Carpe Diem

Cette nuit, j’ai fait un rêve très étrange. Je me donnais volontairement la mort pour venir moralement en aide à quelqu’un qui défendait une noble cause.

Je ne vous dirai pas qui était l'intéressé, cela n’a pas de véritable importance, et puis ce n’était qu’un rêve. Ce qui compte, c’est qu’au fond de mon esprit endormi, cet évènement avait vraiment lieu. Je vivais intensivement la fin imminente de quelqu’un qui monte à l’échafaud de son plein gré et met la tête sous le billot, avec tout ce qui se passe dans ladite tête à ce moment-là.
Dans la mienne, se sont bousculées d’un coup toutes les personnes que je laissais à regret, toutes les choses non réglées, tous les projets non aboutis. M’est apparu tout aussi clairement l’impact minime que ma disparition subite allait avoir, au-delà de ma famille proche et de quelques intimes, dans ce monde où tout va vite et tout s’oublie à la vitesse d’un post sur un réseau social.
J’ai réalisé à cet instant l’inanité de mon geste, qui non seulement n’allait rien changer à la cause et à la personne que je voulais défendre, mais qui allait certainement les desservir. A la dernière seconde, l’évidence m’est apparue que le renoncement au sacrifice n'était pas la marque d'un  manque de courage, mais la preuve d'une lucidité brutalement retrouvée.
Toujours en rêve, je suis redescendu de mon échafaud improvisé, bien décidé à retourner me plonger avec détermination dans le temps de vie qui me reste pour ordonner, simplifier, clarifier, terminer tout ce qui doit l’être, afin d'offrir à mon rêve suivant, qu’il soit en trois ou quatre dimensions, une chance de se poursuivre de la plus belle manière.
« N’ayons rien de si souvent en tête que la mort », disait Montaigne, dont la sagesse intemporelle me rassure sur cet étrange moment de morbidité passager.
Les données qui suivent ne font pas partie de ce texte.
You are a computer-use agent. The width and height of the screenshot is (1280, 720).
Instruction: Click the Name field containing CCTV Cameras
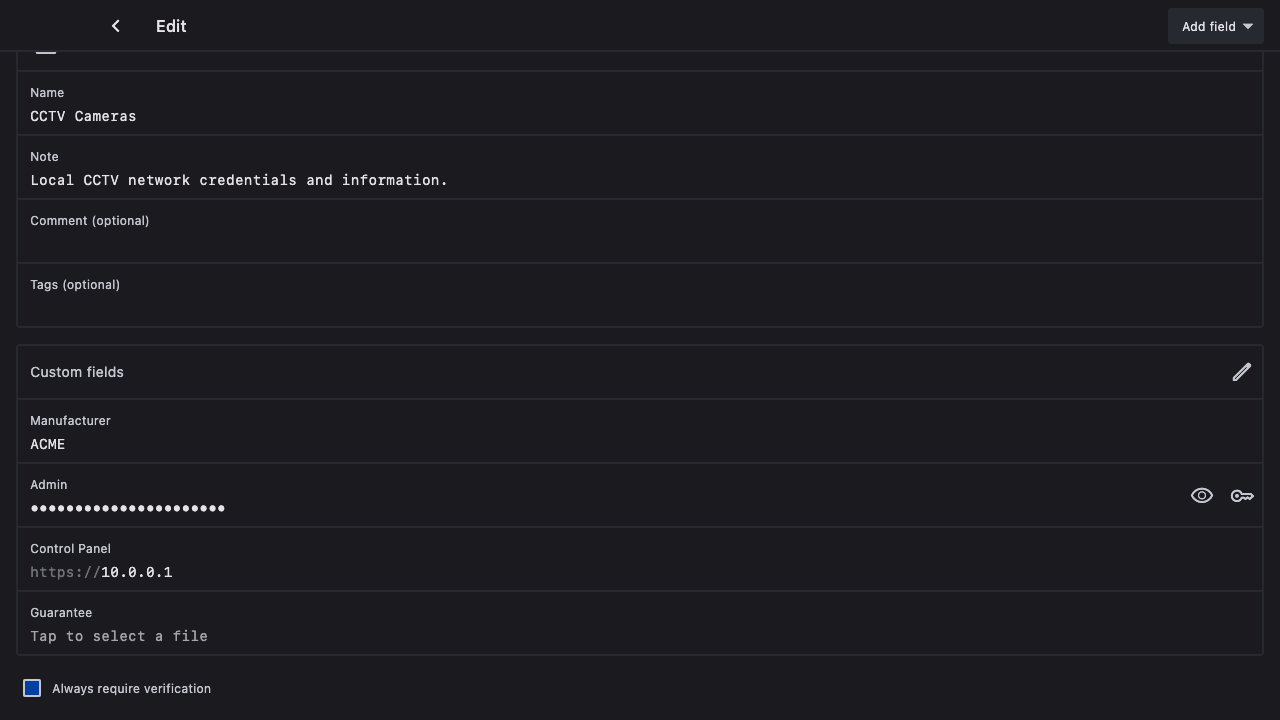click(x=83, y=116)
Mon songe a d'ailleurs fini par me susurrer qu’aucune grande cause ne méritait le sacrifice d’une vie, surtout pas celles que nous vendent les marchands d’hommes, les marchands d’armes et les marchands d’âmes, entendez les militaires, les industriels et les religieux, le tout chapeauté par le fourbe discours des politiques.
Le temps de me lever au milieu de la nuit pour noter ces quelques mots, et le détail du joyeux chantier personnel qui m’attendait dans la vraie vie, si clair pendant mon rêve, s’est malheureusement évanoui. Demeure le sentiment persistant qu’une chose en moi est morte tandis qu’une autre s’est réveillée. Le rêve d’un calvaire inutile, d’une illusion de vie dont le voile se lève parfois mieux dans la nuit qu’en plein jour, pour donner quelque chose de différent à renaître le lendemain, avec le lever d’un nouveau soleil.
Carpe Diem à tous.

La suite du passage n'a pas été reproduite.